I get uncertain when gamut mapping comes up, as here, so I’m referring to the manual. It has this in the Filmic section -

If colors are left unmanaged and are allowed to escape gamut, they will be clipped to valid values at the time of conversion to display color space. The problem is that this clipping is generally not hue-preserving and definitely not luminance-preserving, so highlights will typically shift to yellow and appear darker than they should, when evaluated against their neighborhood.

To overcome this, filmic has used various strategies over the years (the so-called color sciences) to desaturate extreme luminances, forcing a zero saturation at minimum and maximum lightness and a smooth desaturation gradient. These strategies were all intended to minimize the hue shifts that come with gamut clipping.

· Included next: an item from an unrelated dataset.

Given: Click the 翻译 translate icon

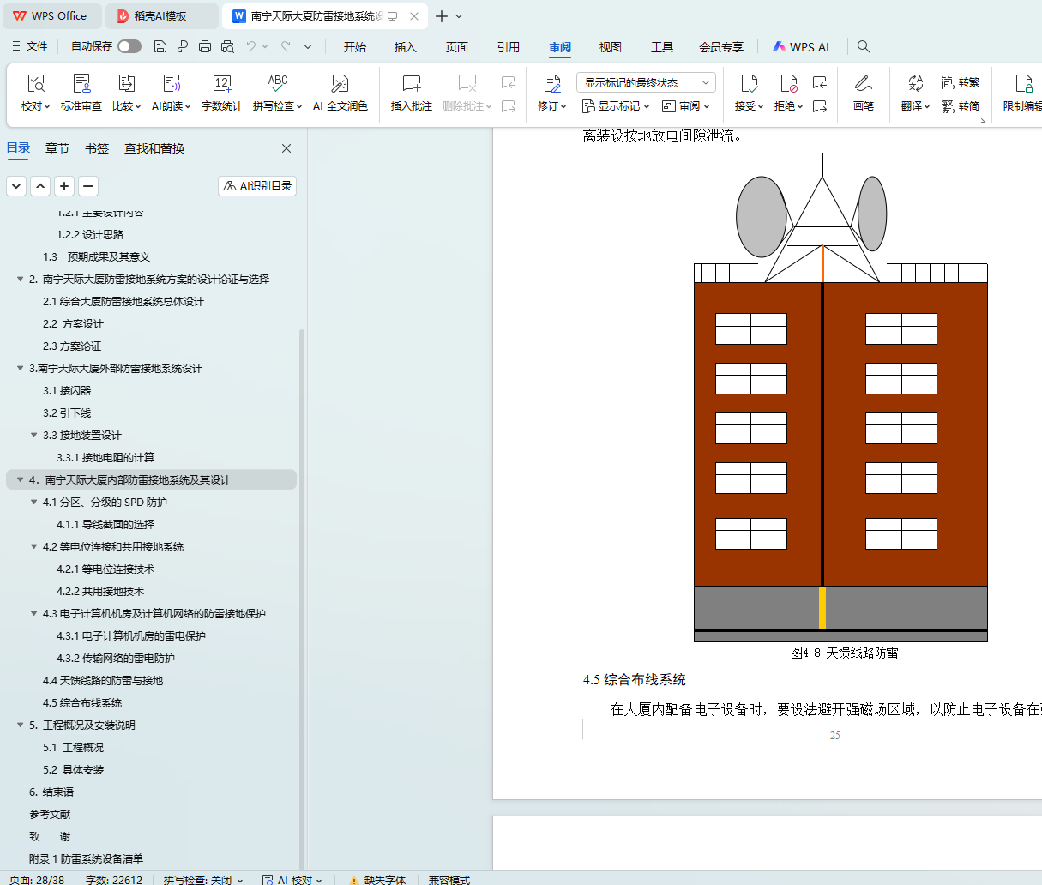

Since all of these strategies were approximations (and often over-conservative ones) v6 (2022) introduces a more accurate and measured approach. It performs a test-conversion to display color space, checks if the resulting color fits within the [0;100]% range, and if it doesn’t, computes the maximum saturation available in gamut at this luminance and hue, finally clipping the color to this value. This ensures a minimal color distortion, allowing for more saturated colors and better use of the available gamut, but also enforces a constant hue throughout the whole tone mapping and gamut mapping operation.

A key bit is “computes the maximum saturation available in gamut at this luminance and hue, finally clipping the color to this value.”

So the very basic thing I’m confused about is on the one hand the above implies Filmic V6 output should all be in gamut with respect to the display/output profile, whereas we know in practice it’s very easy to have OOG areas.

Can someone explain pls?
Does the manual need tweaking?
Am I completely misunderstanding something?

For the matrix profiles, it’s not a clip. For the relative_colorimetric intent, It’s a translation along the “hue line” (my term) drawn between the out-of-gamut color’s coordinates to the white point, to a place just inside the destination gamut. There’s no gradation inserted, so the out-of-gamut colors of the the same hue just pile up in the same place. Not a clip. Manual needs a tweak…

IMHO what filmic color tools should do is to allow adjustment of the chrominance of highlights that are pushed to desaturation with the tone curve. That objective, serves a different purpose than the gamut transform to the rendition spaces.

Thinking about it, the ACES workflow would have similar constraints. They have defined Output Device Transforms (ODTs) that serve various rendition destinations, and any intermediate chrominance manipulation should respect the same considerations I described for the ICC workflow.

Well rats, I completely flipped around the description of the original problem. I had been under the impression that the magenta cast was incorrect, not correct. That’s what I get for rushing in and speed reading the posts.

But wow then, those roses must be way, way out of gamut! If I use filmic v5 or the v6 version without the final RGB gamut mapping, the foreground roses are red again. Assuming this is due to migration towards red primaries due to gamut clipping with deeply saturated high luminance colors, if I progressively reduce the exposure and watch the colors carefully, they never change to magenta-looking but just stay the same “red”. They just appear to get darker. So…does this mean that these foreground flowers are out of gamut at any luminance? In the past when I suspected this was happening at high luminances, I’m pretty sure I could reduce the exposure and see the colors become corrected (i.e. move away from pure primaries, if that was in fact happening at the higher luminance). But perhaps this is an example where there literally is no luminance value where the true hue comes into the gamut of sRGB or the display profile.